Note each line in the data holding the string "Given" and report it.

[[ The input open ]]

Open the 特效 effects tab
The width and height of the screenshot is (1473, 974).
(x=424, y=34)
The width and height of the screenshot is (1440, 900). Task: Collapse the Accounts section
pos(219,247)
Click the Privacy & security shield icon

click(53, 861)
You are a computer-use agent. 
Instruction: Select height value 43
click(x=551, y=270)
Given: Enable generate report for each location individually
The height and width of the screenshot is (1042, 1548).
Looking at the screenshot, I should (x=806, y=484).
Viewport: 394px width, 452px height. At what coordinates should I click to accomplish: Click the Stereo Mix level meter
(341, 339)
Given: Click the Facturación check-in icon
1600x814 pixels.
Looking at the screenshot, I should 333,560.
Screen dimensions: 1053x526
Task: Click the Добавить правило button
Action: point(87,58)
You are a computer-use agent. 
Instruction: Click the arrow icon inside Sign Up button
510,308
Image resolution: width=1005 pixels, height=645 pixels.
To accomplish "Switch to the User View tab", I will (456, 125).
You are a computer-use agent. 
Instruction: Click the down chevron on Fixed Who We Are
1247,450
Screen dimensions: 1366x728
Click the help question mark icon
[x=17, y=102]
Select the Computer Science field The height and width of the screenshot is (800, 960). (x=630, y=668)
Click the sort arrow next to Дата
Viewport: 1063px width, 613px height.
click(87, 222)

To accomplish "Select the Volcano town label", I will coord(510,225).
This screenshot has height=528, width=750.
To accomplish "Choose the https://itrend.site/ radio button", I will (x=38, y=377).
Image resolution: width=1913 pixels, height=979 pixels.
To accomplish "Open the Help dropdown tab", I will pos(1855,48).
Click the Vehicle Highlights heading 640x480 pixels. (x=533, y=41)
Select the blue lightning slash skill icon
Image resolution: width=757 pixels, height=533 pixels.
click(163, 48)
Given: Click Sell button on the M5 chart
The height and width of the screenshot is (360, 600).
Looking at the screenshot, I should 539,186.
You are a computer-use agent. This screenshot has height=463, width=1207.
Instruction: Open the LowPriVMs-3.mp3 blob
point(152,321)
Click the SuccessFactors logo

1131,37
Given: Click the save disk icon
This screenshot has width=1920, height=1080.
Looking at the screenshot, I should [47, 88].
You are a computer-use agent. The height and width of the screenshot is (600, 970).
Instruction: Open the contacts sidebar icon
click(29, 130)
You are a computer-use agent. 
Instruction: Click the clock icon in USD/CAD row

[[ The input closed ]]

Result ▸
Given: Enable generate report for each location individually
Given: Click the Facturación check-in icon
Given: Click Sell button on the M5 chart
Given: Click the save disk icon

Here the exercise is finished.